Update: I rewrote this post and changed its title from Pango vs. FriBiDi, as people misunderstood my point.

We have at least two free software libraries that are capable of doing Arabic shaping, Pango and the FriBiDi (fribidi-0.19 only).

Smart fonts are fonts that is accompanied by instructions that define how glyphs are selected to be laid out, in contrast dumb fonts does not contain such instructions and the text is laid out by simple character to glyph mapping.

In Arabic, each character has 4 basic forms (some has only 2), initial, middle, final and isolated. Each of these forms can has many variants according to context and font style. For example character ج middle form when followed by ا take a different shape than when followed by another ج or when preceded by ل.

One of the widely used smart fonts is OpenType which is supported on most platforms, there is also Graphite and AAT.

Now, how FriBiDi does Arabic shaping? It analysis Arabic text to determine the form of each character (the 4 basic forms) and then replace it with the corresponding codepoint from Unicode’s Arabic presentation forms. However, this is limited to the 4 basic forms, and not all characters in Arabic block has a corresponding presentation form, languages like Pastho and Jawi can not be rendered this way (both has extended Arabic characters that has no presentation forms in unicode).

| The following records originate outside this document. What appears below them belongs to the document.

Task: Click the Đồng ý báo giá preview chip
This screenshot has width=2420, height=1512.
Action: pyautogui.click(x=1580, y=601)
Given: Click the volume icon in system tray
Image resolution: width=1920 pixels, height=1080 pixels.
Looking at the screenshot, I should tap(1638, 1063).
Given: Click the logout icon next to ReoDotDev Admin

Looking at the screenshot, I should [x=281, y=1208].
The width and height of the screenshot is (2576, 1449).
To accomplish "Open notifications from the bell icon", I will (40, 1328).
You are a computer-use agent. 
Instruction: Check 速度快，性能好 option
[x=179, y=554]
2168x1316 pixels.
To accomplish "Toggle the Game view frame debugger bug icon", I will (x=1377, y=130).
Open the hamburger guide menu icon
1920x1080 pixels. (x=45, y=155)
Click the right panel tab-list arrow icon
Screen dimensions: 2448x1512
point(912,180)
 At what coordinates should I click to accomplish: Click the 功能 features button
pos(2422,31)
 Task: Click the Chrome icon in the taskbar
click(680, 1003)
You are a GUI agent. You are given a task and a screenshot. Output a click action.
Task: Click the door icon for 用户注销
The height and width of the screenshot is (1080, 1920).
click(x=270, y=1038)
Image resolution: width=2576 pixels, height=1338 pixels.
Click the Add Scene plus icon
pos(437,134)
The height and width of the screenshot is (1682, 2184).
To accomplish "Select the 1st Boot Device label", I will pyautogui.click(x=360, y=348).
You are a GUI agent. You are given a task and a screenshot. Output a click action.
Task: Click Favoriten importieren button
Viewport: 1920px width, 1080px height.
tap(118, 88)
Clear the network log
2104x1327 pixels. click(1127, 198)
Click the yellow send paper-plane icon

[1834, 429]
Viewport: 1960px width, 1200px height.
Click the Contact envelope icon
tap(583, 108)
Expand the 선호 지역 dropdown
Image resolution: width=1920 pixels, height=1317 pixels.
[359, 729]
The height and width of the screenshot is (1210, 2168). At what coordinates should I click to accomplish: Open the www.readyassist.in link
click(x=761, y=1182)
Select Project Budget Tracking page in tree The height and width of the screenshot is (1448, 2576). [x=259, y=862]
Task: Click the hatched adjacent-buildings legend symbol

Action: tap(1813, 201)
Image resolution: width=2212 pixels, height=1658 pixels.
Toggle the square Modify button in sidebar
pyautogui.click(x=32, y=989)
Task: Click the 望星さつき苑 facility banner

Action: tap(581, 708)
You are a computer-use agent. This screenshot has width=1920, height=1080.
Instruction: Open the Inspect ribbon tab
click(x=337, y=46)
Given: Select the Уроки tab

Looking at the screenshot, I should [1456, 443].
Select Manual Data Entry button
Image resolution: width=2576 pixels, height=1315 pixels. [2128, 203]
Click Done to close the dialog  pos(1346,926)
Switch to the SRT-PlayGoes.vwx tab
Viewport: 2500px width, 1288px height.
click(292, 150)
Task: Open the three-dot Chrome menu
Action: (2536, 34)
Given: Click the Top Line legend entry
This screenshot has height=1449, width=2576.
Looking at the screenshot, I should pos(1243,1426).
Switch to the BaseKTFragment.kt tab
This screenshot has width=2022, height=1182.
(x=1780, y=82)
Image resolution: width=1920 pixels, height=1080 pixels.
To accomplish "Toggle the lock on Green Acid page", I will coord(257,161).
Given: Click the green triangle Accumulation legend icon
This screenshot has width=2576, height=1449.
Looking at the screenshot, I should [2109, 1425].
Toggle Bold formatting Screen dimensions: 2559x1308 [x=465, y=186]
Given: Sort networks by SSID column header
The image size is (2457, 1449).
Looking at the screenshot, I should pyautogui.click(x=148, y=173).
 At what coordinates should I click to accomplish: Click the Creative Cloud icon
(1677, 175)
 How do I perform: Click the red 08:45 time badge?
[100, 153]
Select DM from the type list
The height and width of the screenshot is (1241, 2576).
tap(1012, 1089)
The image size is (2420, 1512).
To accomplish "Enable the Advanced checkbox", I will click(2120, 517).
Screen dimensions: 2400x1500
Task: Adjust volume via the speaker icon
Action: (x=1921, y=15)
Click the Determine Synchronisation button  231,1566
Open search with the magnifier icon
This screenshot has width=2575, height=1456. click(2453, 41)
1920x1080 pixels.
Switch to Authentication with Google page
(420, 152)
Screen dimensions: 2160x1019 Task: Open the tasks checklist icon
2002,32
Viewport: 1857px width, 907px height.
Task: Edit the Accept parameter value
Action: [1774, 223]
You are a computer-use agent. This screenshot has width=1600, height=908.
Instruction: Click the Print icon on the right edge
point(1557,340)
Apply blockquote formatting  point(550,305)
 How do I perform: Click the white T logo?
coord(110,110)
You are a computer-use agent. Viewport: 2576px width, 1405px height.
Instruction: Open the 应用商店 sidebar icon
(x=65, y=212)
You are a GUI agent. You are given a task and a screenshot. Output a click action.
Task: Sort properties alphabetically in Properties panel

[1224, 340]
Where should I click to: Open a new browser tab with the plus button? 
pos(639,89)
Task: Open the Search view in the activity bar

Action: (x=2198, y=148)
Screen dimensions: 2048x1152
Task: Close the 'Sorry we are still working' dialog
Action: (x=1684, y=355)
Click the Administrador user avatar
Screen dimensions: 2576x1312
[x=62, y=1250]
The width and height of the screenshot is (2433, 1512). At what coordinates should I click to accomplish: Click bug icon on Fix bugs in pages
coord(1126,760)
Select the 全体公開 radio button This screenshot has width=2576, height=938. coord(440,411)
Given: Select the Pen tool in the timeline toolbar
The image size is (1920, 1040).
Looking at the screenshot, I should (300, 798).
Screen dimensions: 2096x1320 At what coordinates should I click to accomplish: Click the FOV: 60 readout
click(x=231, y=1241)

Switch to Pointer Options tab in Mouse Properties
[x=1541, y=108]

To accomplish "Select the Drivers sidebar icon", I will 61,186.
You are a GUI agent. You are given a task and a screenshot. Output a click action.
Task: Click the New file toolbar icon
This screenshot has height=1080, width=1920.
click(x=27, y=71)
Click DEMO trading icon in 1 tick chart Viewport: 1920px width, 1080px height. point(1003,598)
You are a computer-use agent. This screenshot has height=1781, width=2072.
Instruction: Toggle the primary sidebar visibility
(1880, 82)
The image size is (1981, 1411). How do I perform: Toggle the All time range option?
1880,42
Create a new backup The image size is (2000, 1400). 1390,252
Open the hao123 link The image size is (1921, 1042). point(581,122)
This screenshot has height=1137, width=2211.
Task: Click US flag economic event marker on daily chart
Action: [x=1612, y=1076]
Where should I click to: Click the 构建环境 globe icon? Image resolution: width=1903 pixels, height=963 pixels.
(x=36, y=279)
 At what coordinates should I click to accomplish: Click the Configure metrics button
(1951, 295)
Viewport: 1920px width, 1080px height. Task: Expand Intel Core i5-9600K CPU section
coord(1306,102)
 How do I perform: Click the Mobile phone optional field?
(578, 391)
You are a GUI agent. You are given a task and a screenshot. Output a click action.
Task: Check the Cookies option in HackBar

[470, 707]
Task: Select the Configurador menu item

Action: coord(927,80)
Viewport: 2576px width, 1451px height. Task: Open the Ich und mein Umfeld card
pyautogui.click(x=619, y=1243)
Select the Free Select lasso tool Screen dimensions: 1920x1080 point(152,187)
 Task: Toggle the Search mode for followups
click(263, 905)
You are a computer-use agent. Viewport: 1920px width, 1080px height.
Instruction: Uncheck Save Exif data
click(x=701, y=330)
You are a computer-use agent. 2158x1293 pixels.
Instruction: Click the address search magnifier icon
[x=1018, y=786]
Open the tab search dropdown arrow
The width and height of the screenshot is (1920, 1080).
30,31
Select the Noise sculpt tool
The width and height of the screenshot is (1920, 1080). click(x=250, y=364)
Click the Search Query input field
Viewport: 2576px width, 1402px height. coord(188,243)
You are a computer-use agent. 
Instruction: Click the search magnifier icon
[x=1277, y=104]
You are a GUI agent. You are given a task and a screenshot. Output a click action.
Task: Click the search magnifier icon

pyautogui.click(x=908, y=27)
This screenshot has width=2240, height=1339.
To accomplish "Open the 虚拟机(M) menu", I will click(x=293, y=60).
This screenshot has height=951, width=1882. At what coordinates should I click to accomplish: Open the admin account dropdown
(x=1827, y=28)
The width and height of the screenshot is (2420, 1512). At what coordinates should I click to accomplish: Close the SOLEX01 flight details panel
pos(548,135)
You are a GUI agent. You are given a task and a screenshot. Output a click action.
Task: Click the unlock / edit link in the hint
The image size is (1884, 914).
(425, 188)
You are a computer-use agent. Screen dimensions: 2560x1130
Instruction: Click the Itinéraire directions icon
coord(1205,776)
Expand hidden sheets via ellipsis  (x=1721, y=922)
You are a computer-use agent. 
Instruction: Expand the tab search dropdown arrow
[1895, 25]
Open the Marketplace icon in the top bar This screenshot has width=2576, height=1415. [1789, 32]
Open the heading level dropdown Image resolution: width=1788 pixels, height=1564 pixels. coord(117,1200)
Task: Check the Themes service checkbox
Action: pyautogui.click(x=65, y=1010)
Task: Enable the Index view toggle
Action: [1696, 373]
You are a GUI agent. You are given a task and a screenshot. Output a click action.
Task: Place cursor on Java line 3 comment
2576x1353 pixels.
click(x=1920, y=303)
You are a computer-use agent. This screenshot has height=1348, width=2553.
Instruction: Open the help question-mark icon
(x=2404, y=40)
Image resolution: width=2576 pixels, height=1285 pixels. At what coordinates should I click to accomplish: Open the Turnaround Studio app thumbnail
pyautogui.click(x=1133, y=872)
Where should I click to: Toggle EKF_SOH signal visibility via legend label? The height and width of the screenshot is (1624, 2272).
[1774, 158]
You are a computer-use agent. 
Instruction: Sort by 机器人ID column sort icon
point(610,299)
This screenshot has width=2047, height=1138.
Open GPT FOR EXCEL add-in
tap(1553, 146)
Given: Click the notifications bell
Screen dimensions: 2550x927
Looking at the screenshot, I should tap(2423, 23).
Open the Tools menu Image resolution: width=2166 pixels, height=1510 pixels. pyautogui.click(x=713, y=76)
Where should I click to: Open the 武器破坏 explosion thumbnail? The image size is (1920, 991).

Also, ligature support is very limited, FriBiDi only does lam-alef ligatures, other ligatures in Unicode are not supported, ligatures in Unicode has very limited use though, they are there for compatibility with legacy encodings and does not cover all what a font designer might need, it does not even come close to it.

In short, relying on Arabic presentation forms is very limited, with hard coded rules and no control from font developer. It might provide basic features, but it is not much better than mechanical Typewriter and a real regression from Movable type. However, it might have some uses in some situations where having OpenType fonts is not an option, and basic Arabic support is better than none.

How Pango works then? Pango analysis the text to to determine the form of each character (using fribidi internally), then passes this information to OpenType layout engine (HarfBuzz here) which in turn determine which glyph to be used based on the data available in the opentype font used.

This gives font designer more control over the behavior of his font and how glyphs are laid out, fine typographical features as contextual substitution, more complicated rule based substitution, unlimited ligatures, glyph alternatives and many other features that enable fine typography, glyph positioning and many others.

This way we can provide glyphs for the missing forms of Pashto and Jawi characters, more ligatures as we want, replace ج with the correct variant according to context, provide optional alternative that, when the application supports it, can be used optionally when typesetting text.

This isn’t limited to Arabic, and is used for other writing systems, but I stressed on Arabic as that is my main interest.